Q: “Jack, how I can learn to evaluate advertising’s creative content.”
A: First, a quick summary. We want to think about how to send the right selling message using the right media channel to reach the right customer group.
This statement generates several other questions.
When and where are customers most receptive to our selling message? That answer helps us decide where to advertise (geography), when to advertise (timing), and what media channels to use (media mix).
What stimulates creation of the right selling message? Start with a creative person. One who has an intimate understanding of the target customer and a well-defined creative strategy.
The stumbling block for many marketers is evaluating creative content. Every seasoned copywriter knows a creative evaluation is more likely to be subjective than objective. Please smile, you know it’s true!
So, to make my point, please visualize this imaginary conversation about advertising between three great American humorists.
Bill Cosby observes wistfully, “The very first law in advertising is to avoid the concrete promise and cultivate the delightfully vague.” Will Rogers, with his pithy sense of humor, says his piece: “Advertising is the art of convincing people to spend money they don’t have for something they don’t need.”
Mark Twain, with his keen wit and a twinkle in his eye, reminds them, “Many a small thing has been made large by the right kind of advertising.” Could this conversation be the source of the original Creative ROI theory?
The Creative ROI tool uses the meaning of three words – relevancy, originality and integrity – to evaluate content of a selling message.
Relevancy asks, “Is there some sensible or logical connection to the product or service?” Originality questions, “Is there a distinctive characteristic of newness?
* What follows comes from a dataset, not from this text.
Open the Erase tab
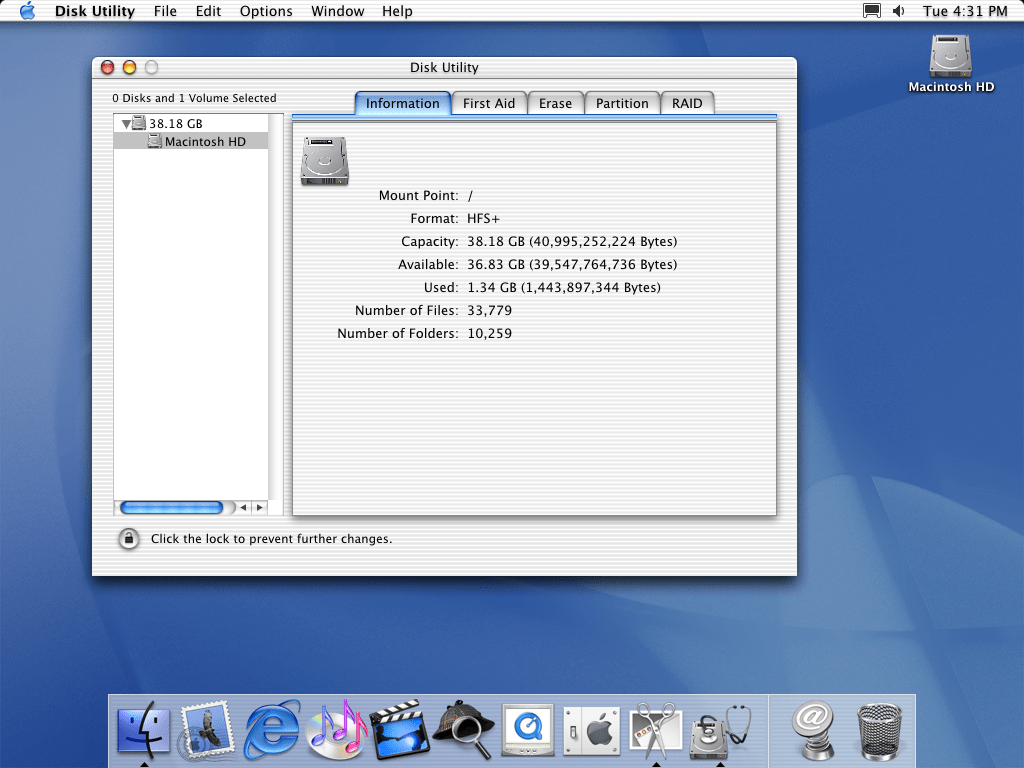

Something not done before or not derived from anything else?” Integrity looks for a true reflection of the company or product core values.
Set aside some time soon to visit Advertising Age. Their Advertising Century Report is located at adage.com/century. Among its most meaningful contents are lists and articles outlining the 20th century’s top 100 advertising campaigns, top 10 jingles, slogans and advertising icons. Explore! Enjoy!
Yes, creative styles in advertising change over the years, but every marketer, copywriter, art director or digital expert can profit now by studying proven creative successes, whether today or many years ago.
I selected Bill Bernbach’s famous Volkswagen Beetle campaign to test the Creative ROI tool. (YouTube.com – search for Volkswagen “Think Small”)
“Think Small” and other self-deprecating headlines presented the Beetle in an offbeat manner and provided an opportunity to make things right with honest, explanatory body copy. Think small in terms of price and the efficiency of a non-gas guzzler.
Hindsight helped me give the Beetle ad a 5 star rating: It was highly relevant, original – even for today – and clearly reflective of Volkswagen’s integrity. Maybe that’s why they’re now using an adaptation of the original idea!
Please don’t think humor is an easy way to create a selling message. Actually it’s the most difficult! Prove it to yourself while you test the Creative ROI tool.
Visit veryfunnycommercials.com – a worldwide collection of humorous TV commercials. Each is rated for being funny – lots with 5 stars!
Try your hand. What rating will you award a five-star “laugh?” Use the Creative ROI tool to test for a powerful selling message. Go for it! You may be surprised!